The first sub-expression is the literal _. The next is for the first variable segment. The third is for the sequence of variable expressions preceded by _, and the last is the trailing _. While working through that rule on the problematic input, the last expression fails. The others have all succeeded, however, so the only place to start over is at the alternative point in the "atom" rule.

In the revised version, the parser can unwind the operation of the greedy * by one step. It then has a successful match of the third expression, so the rule succeeds.

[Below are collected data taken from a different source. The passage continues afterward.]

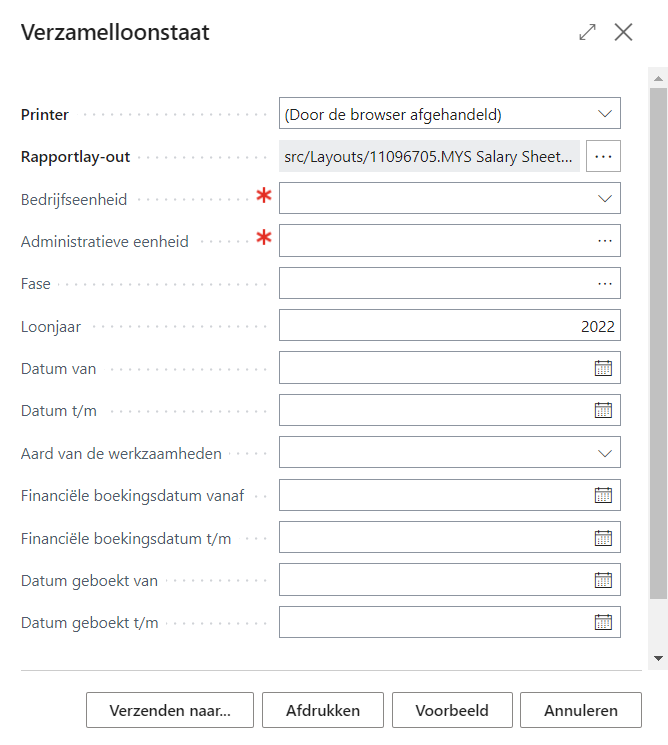Open the Bedrijfseenheid dropdown
Viewport: 668px width, 745px height.
[x=604, y=199]
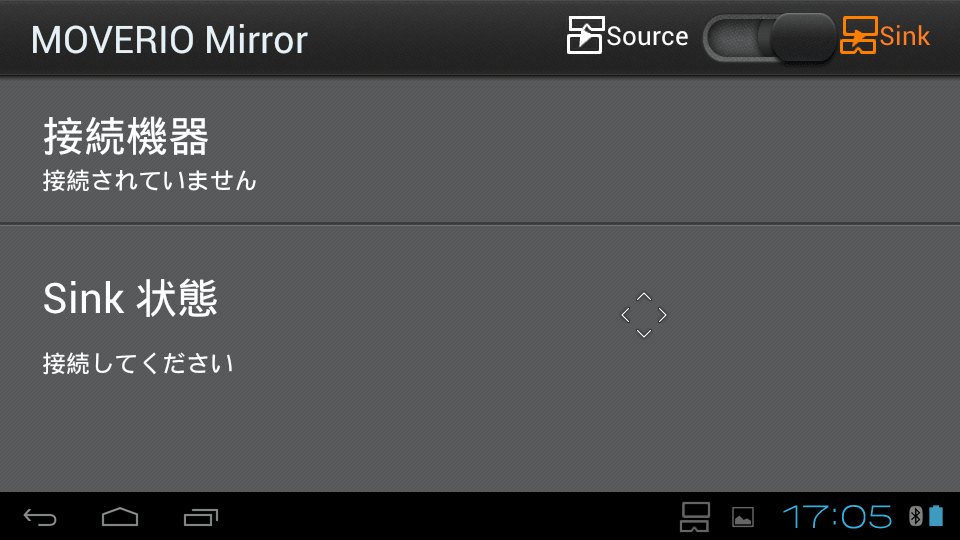Click the Source mode icon
Image resolution: width=960 pixels, height=540 pixels.
pos(585,35)
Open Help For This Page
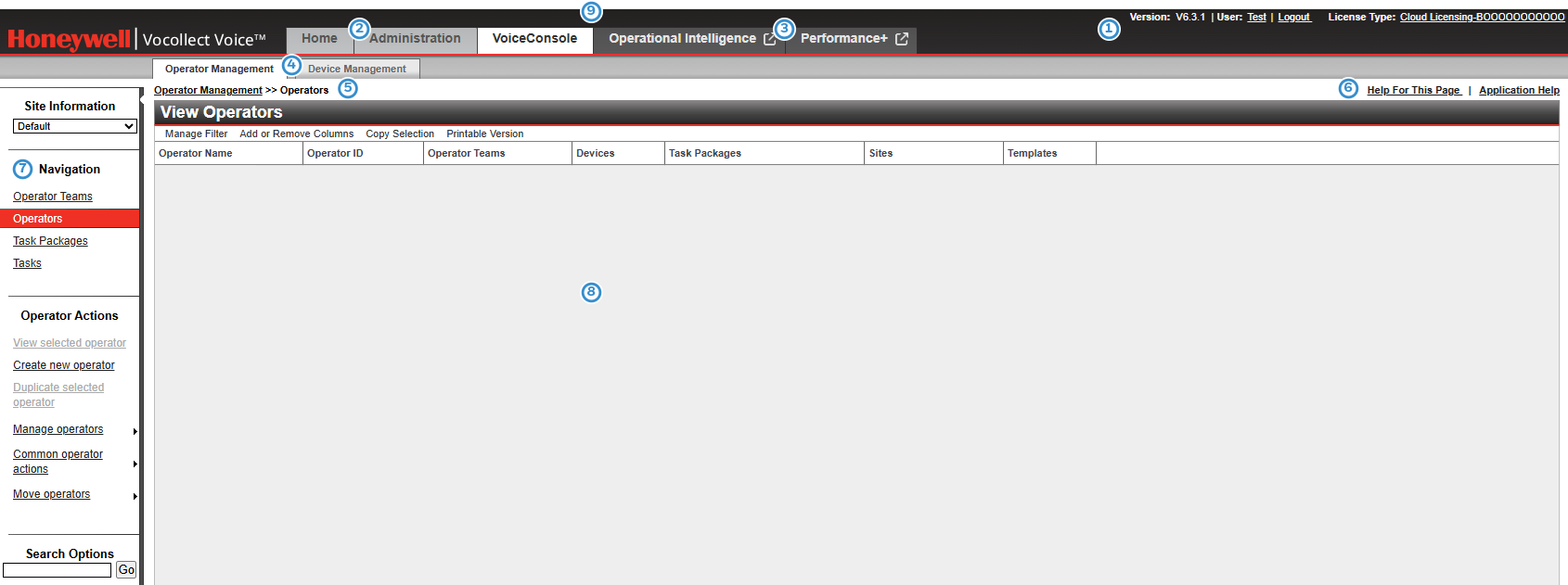1568x585 pixels. (1413, 90)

Thus another revision, closer to the original, will also work:

root = atoms:atom+
{ return atoms.join(''); }

atom = variable
     / normalText

variable = "_" first:variableSegment rest:$("_" variableSegment & "_")* "_"
{ return '<>' + first + rest + '</>'; }

variableSegment = $[^\n_ ]+

normalText = $[^\n]

Now that greedy * group will backtrack when it fails in peeking forward at an _.

Pointy
  • 405,095
  • 59
  • 585
  • 614
  • That's because the rule is not _ambiguous_ anymore. Eiter it will find another `variableSegment "_"` or the variable is finished (it is the last part in that rule). PEG.js does not go a step backwards inside of the `variable`. It tries to match it step by step, either with a fulfillment (in your case) or a failure in the original code. (Sorry for the bad explanation) – t.niese Sep 14 '14 at 16:27
  • @t.niese yes that's what I meant in the portion I just edited in. Once one of the subexpressions matches, it won't backtrack within the list. I don't have a deep understanding of *why* but I assume it's just the semantics of the meta-grammar. – Pointy Sep 14 '14 at 16:29
  • I think it is defined that way for PEG.js to avoid situation where it isn't possible anymore to determine why a certain portion of the text will match the grammar. The more flexible parser is the hard it will be to debug the rules. – t.niese Sep 14 '14 at 16:35
  • @t.niese yes, it makes sense for it to be reluctant to backtrack that aggressively since it's possible to be more explicit in the grammar anyway. – Pointy Sep 14 '14 at 16:36
  • This is super-helpful. I made a mistake in my original; the output should be `Return <>a_b_c>` (no trailing `_`). I edited my OP, and you might want to edit your answer so as to not confuse future people, but your dissection of the problem helps immensely. – Domenic Sep 14 '14 at 16:39
  • In particular the `&"_") "_"` trick is great to have in my repertoire. – Domenic Sep 14 '14 at 16:40
  • I love questions about PEG.js because I have no need for it in my day-to-day life :) – Pointy Sep 14 '14 at 16:41
0

The parser interprets the last _. as variableSegment. If you exclude the the dot from the variableSegment RegExp your code will work as expected.

fgnass
  • 16